OK, here's where I sometimes come unstuck, as someone who was a liberal feminist until about a year ago and is still working and thinking through this stuff (with the help of this board):
I accept the importance of biology. TW are not biological women. Sex and gender are different and shouldn't be conflated.
I believe that biology is at the root of sexism. We are oppressed because of our sex and because of gendered expectations and limitations heaped upon us (and on men) from an early age based on our sex.
I'm on board with the need to distinguish between biological women and trans women in certain circumstances, and to reserve certain spaces for biological women.

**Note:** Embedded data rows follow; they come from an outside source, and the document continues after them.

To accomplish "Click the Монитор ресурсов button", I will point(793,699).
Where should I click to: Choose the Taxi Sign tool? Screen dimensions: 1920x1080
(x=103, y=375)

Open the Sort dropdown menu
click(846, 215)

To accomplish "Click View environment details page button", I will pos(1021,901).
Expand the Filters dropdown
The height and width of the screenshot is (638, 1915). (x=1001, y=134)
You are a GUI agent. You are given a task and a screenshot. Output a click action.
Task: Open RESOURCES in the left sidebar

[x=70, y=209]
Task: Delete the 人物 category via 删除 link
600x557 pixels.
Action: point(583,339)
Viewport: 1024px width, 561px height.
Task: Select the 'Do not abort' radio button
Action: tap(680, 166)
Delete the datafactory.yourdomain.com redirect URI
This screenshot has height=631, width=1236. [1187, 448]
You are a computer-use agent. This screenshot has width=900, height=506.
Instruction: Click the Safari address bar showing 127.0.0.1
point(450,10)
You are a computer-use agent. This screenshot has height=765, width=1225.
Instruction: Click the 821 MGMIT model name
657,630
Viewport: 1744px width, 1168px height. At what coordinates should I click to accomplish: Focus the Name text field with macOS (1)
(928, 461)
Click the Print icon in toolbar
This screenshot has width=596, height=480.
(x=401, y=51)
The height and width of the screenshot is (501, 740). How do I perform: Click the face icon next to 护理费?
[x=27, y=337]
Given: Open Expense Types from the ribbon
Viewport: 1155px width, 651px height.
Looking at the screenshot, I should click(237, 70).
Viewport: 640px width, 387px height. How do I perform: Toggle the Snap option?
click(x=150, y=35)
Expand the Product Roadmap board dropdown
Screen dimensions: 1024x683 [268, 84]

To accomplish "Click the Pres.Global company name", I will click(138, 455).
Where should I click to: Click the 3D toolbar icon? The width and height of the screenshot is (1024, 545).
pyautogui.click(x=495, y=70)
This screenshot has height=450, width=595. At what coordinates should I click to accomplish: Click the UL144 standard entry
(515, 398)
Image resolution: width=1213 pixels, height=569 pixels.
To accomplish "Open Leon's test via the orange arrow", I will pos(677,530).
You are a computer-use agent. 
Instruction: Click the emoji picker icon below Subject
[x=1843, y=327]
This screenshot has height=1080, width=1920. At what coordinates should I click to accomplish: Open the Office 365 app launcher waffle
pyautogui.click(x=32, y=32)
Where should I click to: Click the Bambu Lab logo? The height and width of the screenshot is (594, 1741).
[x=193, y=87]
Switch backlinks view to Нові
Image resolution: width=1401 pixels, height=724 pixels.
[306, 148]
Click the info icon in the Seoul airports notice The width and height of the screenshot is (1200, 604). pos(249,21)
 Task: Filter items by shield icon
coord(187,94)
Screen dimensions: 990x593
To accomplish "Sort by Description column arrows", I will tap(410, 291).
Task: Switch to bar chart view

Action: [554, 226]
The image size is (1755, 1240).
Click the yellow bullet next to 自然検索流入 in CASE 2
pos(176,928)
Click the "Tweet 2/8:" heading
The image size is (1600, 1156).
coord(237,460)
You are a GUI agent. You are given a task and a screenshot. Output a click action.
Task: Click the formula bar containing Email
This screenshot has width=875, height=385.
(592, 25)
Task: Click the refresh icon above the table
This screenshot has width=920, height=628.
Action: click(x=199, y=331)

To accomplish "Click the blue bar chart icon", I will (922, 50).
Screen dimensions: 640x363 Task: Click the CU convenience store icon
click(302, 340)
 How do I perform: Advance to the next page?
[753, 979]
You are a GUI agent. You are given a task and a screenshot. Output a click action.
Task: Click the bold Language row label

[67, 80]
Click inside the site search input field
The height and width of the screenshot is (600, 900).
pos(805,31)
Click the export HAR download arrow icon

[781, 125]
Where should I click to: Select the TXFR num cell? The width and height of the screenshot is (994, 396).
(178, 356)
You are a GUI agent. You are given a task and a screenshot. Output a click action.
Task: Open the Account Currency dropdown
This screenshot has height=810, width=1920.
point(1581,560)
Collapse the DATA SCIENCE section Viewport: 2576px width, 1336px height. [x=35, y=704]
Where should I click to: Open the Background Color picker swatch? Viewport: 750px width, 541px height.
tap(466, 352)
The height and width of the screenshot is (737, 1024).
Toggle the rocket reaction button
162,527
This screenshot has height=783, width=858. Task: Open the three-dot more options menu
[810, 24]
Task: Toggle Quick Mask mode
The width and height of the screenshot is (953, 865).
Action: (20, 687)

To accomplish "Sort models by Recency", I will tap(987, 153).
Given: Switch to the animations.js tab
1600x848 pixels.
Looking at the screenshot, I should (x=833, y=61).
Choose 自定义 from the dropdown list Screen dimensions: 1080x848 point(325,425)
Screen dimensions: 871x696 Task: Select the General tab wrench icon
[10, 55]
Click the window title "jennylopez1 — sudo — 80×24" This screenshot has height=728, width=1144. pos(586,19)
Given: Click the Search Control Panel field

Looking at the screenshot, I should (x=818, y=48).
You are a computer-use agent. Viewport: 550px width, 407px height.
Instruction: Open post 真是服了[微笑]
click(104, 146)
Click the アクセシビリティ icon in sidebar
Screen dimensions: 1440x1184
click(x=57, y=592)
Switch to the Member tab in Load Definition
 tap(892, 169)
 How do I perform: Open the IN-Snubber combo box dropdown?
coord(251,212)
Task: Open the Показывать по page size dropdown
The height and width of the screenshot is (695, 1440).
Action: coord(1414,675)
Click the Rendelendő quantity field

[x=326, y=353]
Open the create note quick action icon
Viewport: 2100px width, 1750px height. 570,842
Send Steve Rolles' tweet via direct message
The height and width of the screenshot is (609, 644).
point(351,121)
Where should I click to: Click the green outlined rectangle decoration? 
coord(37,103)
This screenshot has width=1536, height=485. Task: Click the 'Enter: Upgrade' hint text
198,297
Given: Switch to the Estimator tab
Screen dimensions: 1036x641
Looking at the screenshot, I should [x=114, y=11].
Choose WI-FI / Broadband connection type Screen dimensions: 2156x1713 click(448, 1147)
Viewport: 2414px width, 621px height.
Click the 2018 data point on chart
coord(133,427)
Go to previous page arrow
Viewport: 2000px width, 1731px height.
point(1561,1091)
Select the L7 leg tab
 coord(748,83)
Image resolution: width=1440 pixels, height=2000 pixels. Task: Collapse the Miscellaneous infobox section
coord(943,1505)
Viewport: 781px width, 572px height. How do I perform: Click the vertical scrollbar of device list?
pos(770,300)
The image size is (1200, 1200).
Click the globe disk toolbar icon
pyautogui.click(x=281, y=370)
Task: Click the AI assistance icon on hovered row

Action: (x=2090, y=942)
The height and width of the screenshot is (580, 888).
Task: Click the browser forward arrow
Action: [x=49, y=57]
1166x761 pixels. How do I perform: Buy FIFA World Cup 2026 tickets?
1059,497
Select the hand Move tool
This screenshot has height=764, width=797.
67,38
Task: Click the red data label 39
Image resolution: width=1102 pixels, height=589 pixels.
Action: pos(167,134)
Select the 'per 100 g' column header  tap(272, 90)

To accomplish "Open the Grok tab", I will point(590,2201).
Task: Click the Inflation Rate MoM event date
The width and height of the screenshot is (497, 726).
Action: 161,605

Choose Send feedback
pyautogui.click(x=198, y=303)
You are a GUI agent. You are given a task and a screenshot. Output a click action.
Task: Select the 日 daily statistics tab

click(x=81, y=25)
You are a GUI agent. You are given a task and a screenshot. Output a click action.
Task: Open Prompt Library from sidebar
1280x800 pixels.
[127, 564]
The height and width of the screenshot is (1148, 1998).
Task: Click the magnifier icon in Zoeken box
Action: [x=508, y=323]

I agree that we need to fight the erasure of the word 'woman' and of words describing our sexed bodies. We need to be able to talk about menstruation, breasts, pregnancy, menopause etc. as women's issues, because (even if, for the sake of argument, we accept that TWAW are women and TMAM) they are issues that overwhelmingly affect and unite us as women. We need to continue to exist as a sex class, and we need to retain the ability to organise politically to fight oppression.
What I'm unsure about is this: Why is it necessary to always and exclusively define the word 'woman' based on sex? 'Woman' is a word that carries multiple layers of meaning, including aspects that relate to gender (by which, again, I mean the expectations and limitations placed on us based on our sex). It is perfectly normal to me, as a linguist, for words to have multiple, sometimes overlapping, meanings depending on context. I know that this will sound like 'ceding language' to some, but honestly, I think 'woman' and 'man' have always had gender-related meanings as well as sex-based ones. If you'd asked someone in the 15th century to define 'woman', I'm sure you would have got all kinds of shitty gender stereotypes as well as biological facts.
Basically, I don't know if arguing about the definition of the word 'woman' is all that constructive. In the circumstances where you need to limit its meaning to biology, surely you need to specify that anyway, given the scope for confusion and equivocation if you don't? Why can't we say that TWAW, in a certain sense of the word?